The one thing emerging above all others is that the FSA is emphatically not an open-minded or listening regulator (despite its claims to be).
It has its own particular agenda for change (flimsily disguised as “reform”) and uses all manner of disingenuity to cast aside any argument that its plans, when implemented, will muddy the waters for consumers and play into the hands of the banks and building societies.
The FSA seems utterly determined not to accept, much less understand, the industry's established thinking on the clarity for consumers of polarisation or the practicality and desirability of giving consumers a choice of how to pay for the advice they receive.
I am all in favour of those who purport to be advisers being encouraged to give advice, rather than simply justifying sales of products.
This is the direction in which I am making every reasonable effort to steer our particular practice. Our modus operandi has, over the past year, evolved towards charging a combination of up-front fees (for our initial report and recommendations) and commission (often at discounted rates) in respect of whatever transactions may result. Both are fully disclosed to our clients before they proceed.
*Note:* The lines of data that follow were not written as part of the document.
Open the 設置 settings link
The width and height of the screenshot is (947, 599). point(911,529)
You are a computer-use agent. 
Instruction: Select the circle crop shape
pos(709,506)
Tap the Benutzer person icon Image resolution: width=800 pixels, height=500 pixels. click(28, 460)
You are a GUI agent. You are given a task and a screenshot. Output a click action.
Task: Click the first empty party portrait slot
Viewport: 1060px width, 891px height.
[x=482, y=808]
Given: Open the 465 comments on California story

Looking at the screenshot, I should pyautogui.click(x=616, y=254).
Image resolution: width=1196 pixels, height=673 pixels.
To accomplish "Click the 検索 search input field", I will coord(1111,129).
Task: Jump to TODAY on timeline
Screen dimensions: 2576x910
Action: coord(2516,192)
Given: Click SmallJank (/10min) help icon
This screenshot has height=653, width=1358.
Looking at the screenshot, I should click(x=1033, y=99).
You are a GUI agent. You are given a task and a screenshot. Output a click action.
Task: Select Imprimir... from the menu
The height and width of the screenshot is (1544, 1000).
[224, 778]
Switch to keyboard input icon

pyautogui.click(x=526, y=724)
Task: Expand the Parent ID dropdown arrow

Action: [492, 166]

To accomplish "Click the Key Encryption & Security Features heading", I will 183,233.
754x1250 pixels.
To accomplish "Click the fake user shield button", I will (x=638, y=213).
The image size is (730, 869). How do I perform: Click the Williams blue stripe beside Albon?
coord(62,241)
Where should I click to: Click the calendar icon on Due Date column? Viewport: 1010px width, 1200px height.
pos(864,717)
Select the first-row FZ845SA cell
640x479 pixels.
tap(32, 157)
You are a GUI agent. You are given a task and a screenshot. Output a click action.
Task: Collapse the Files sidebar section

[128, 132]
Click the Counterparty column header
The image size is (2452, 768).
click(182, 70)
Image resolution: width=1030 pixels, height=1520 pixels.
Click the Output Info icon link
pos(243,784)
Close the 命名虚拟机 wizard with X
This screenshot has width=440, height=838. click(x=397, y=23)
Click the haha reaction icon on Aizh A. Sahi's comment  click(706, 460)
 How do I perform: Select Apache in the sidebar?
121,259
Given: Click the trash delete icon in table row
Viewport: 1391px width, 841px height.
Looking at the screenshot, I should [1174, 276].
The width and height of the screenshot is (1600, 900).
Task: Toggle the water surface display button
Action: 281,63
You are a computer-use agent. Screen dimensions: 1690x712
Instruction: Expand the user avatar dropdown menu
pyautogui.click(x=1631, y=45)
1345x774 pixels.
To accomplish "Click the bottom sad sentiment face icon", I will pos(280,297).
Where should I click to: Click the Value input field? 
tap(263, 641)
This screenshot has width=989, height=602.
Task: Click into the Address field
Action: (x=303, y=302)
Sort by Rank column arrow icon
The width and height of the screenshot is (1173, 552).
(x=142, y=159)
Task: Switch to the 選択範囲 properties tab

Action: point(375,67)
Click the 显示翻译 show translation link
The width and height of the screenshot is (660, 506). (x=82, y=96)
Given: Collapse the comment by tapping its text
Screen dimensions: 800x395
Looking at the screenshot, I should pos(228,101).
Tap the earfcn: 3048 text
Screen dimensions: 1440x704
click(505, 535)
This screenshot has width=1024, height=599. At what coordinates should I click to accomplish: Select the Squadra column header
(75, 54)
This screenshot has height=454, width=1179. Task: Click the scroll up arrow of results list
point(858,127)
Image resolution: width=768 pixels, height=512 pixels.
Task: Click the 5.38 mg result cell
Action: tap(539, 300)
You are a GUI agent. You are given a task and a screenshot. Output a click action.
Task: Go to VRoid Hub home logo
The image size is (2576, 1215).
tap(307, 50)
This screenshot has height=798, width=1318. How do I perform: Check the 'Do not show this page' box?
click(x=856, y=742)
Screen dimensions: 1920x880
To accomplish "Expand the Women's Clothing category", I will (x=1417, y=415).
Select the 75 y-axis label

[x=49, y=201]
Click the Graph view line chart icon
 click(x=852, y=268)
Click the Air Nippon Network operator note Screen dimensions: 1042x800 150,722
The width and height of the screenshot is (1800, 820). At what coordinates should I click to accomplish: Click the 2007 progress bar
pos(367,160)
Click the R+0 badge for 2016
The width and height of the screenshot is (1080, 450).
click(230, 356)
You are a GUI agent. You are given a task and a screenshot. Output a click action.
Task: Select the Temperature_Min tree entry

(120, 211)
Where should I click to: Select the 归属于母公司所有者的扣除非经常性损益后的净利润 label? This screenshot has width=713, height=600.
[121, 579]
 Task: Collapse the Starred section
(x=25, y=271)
The commission element is variable, of course, as the client may change his mind as to just how much he wishes to spend on or invest in the product. This will rather upset the workability of commission within a defined level of remuneration, will it not?
Why, if the consumer is happy with such a system, does the FSA have to meddle with it? It will not say, at least not in terms that any reasonable person can understand.
Shortly after taking office, Alastair Darling said, “If it is not broken then we will not be aiming to try to fix it.” Polarisation does not need fixing.
Less than a year ago he declared, “Polarisation is past its sell-by date”. Polarisation never had a sell-by date – it is as right now as it ever was and does not need people like Mr Darling tearing it all down.
As for David Severn, here we have a grey, humourless and Machiavellian bureaucrat who could not give a straight answer to a straight question if his life depended on it.
Presently, my thinking is that we shall probably take the AFA route but continue to describe ourselves to our clients in everything but our terms of business document as independent.
If a client should ask why the word independent no longer appears in any of our literature, we shall simply say that it is because a certain group of narrow-minded and bigoted people controlling the industry have decreed that the term shall be used no more by anyone other than those who charge fees, albeit that commission may form (a quite possibly variable) part of an overall defined-payment structure.
The cost to IFAs of dealing with one of these new defined-payment structures may also need to be varied to meet the additional, yet unpredictable, costs of resolving the more-or-less inevitable delays and errors which occur in getting just about any transaction with most life offices to a satisfactory conclusion.
Like so many other things, this is something that the FSA does not seem to have thought about. Yet the FSA, in its omnipotence, remains perfectly free to ratchet up its levies by however much it pleases whenever it considers it necessary.
Is this democracy or what? Do as we say, not as we do (especially in matters of honesty and competence).